On the whole, as Webb admitted on April 10, the game “did not amount to a great deal.” But many raved about the new ballpark, with Herman Nickerson of the Boston Journal saying that “When it is finished, it will be the best in either major league circuit.”
The Red Sox left by train for New York the following day and played their first contest of the season at Hilltop Field against the New York Highlanders—who would become the Yankees the following year—on April 11. The two teams played the first official game at Fenway, a 1-0 Boston win, nine days later.
The season would be a tremendous success for the Red Sox, who finished 105-47 in the regular season and then topped the New York Giants, 4-3, to win the 1912 World Series in a thrilling eight games (game two ended in a tie).
Hageman would only appear in two contests, in which he compiled an ERA of 27.00. He played just one more season after that one.
“He didn’t really have much of a career,” Bresciani says. “He never really lived up to what they hoped he would.”
But Speaker won the AL MVP behind a .383 batting average, 90 RBI, and 52 steals while starter Smoky Joe Wood led the league with 34 wins.
Things wouldn’t go as smoothly for Harvard, which finished 12-10-1. But the Crimson would continue improving in the years to come and would go 22-3-1—including its first win over the Red Sox—four years later.
***
Today, the Harvard baseball team is set to return to Fenway Park and take batting practice where its predecessors were defeated amidst the snow 100 years earlier.
“All the guys are really excited about it,” junior Robert Wineski says. “It’s not every day that you get to have batting practice in a major league ballpark.”
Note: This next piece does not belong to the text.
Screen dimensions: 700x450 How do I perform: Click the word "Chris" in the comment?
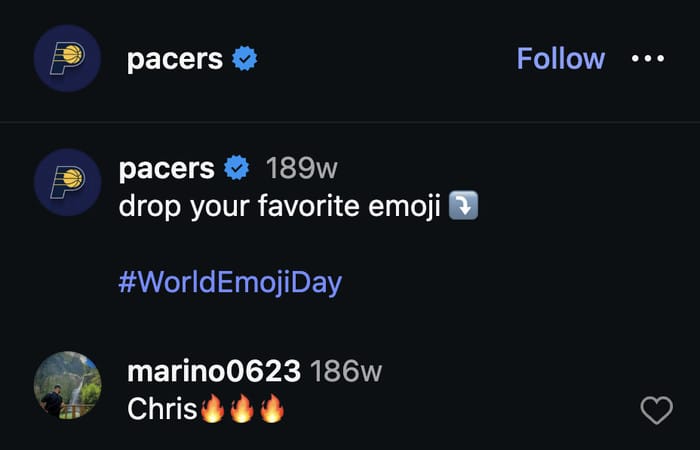point(162,409)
“It’s really an honor to be able to do something like this,” senior Brent Suter adds. “To represent Harvard’s program while out there will be quite special—there’s not a better ballpark in the country than Fenway.”
In the century following its initial game, the stadium has undergone a number of transformations. The corner of the right field pavilion that edged onto the field became today’s section six, the wide space along the third-base foul line evolved into today’s sections 28-33, and the left-field wall would not be painted green for another 35 years.
“If someone from today were to be magically transported onto the pitcher’s mound in Fenway Park [in 1912], I don’t think they would recognize the place,” Stout says.
But despite those changes, the awe the initial spectators felt upon entering Fenway—now the oldest Major League stadium still in use—was the same as the wonder felt by the millions of people who attend a game there during a season today.
“It’s great that it’s been able to last 100 years because of the significance—what it means to fans and players who can still come in and think about Babe Ruth and Ted Williams and Carl Yastrzemski,” Bresciani says.
Though names like Felton, Wingate, and Wigglesworth don’t hold the same weight in baseball lore, the Harvard trio did do one thing those Hall of Famers never did—christen the ballpark that would become a national landmark.
“Our tours are so successful throughout the year with people all over the country and even foreign lands,” Bresciani says. “Fenway has gotten to be an icon around the country.”
And though the park’s first game was to the players more a burden than a blessing, the Boston Globe put it best the following day: “But it was an opening, and that was something.”